**SET PROBLEM:**
Can you convert everything from the start of the items down to the line containing "click(x=12, y=150)" into a Markdown table with the columns Number and Content, one row per line with blank lines skipped and the pictures left out?

**RECORDS SUPPLIED:**
::::::::
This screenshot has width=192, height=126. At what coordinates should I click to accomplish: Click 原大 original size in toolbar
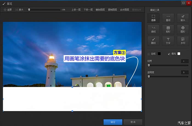click(19, 10)
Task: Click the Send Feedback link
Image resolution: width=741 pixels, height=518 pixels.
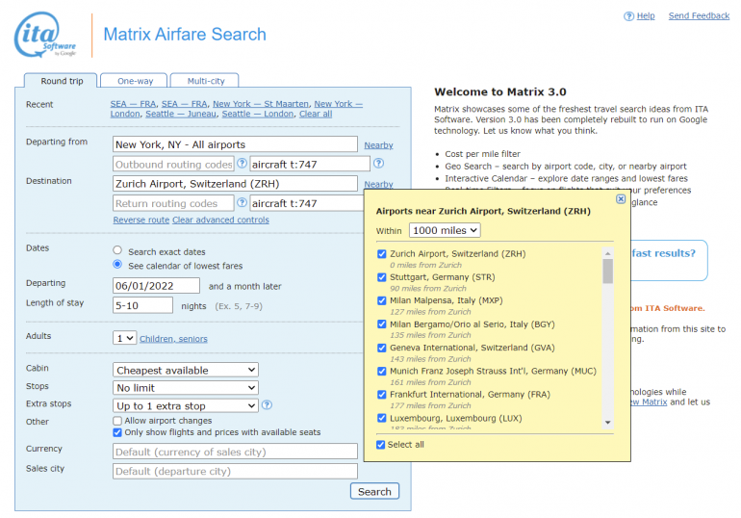Action: pos(699,16)
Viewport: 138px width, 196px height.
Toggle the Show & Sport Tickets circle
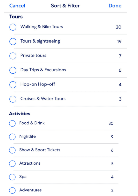click(x=12, y=150)
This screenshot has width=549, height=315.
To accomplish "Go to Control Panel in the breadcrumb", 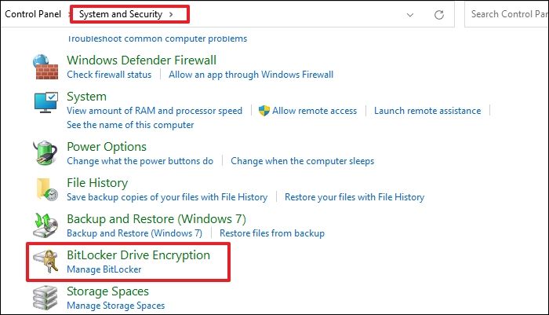I will (34, 14).
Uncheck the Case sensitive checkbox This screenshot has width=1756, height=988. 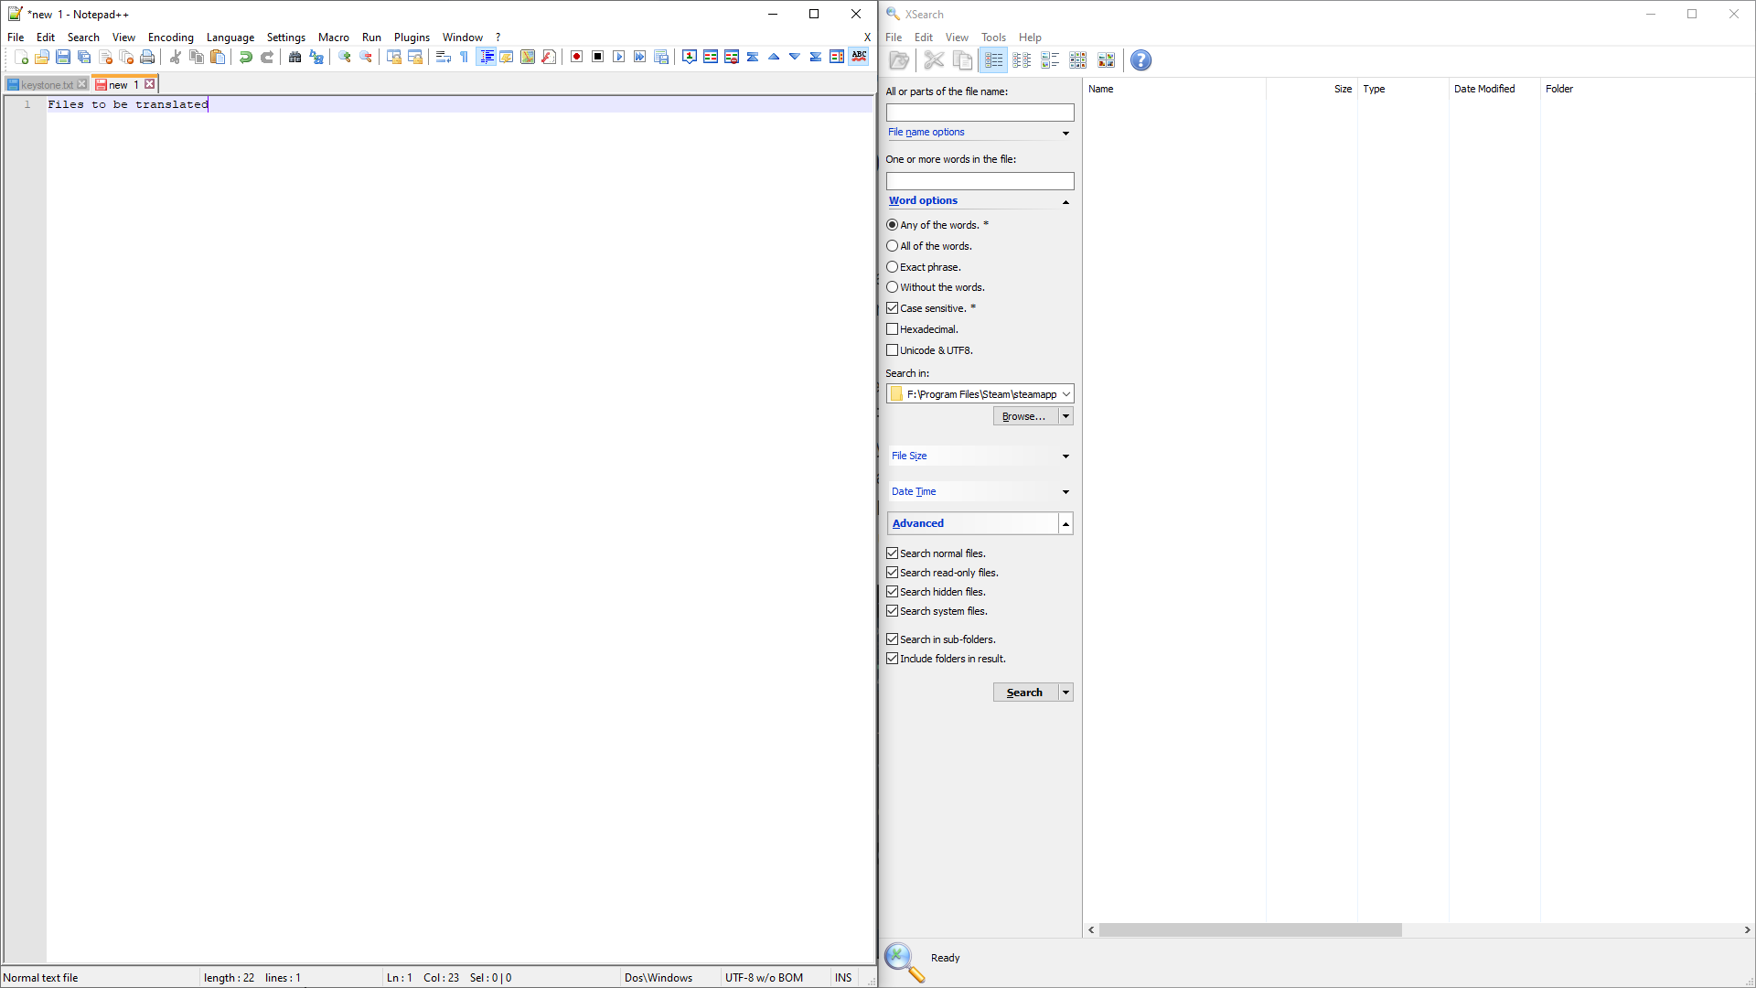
::::::::
**ANSWER TO THIS EXERCISE:**
| Number | Content |
|---|---|
| 1 | This screenshot has width=192, height=126. At what coordinates should I click to accomplish: Click 原大 original size in toolbar |
| 2 | click(19, 10) |
| 3 | Task: Click the Send Feedback link |
| 4 | Image resolution: width=741 pixels, height=518 pixels. |
| 5 | Action: pos(699,16) |
| 6 | Viewport: 138px width, 196px height. |
| 7 | Toggle the Show & Sport Tickets circle |
| 8 | click(x=12, y=150) |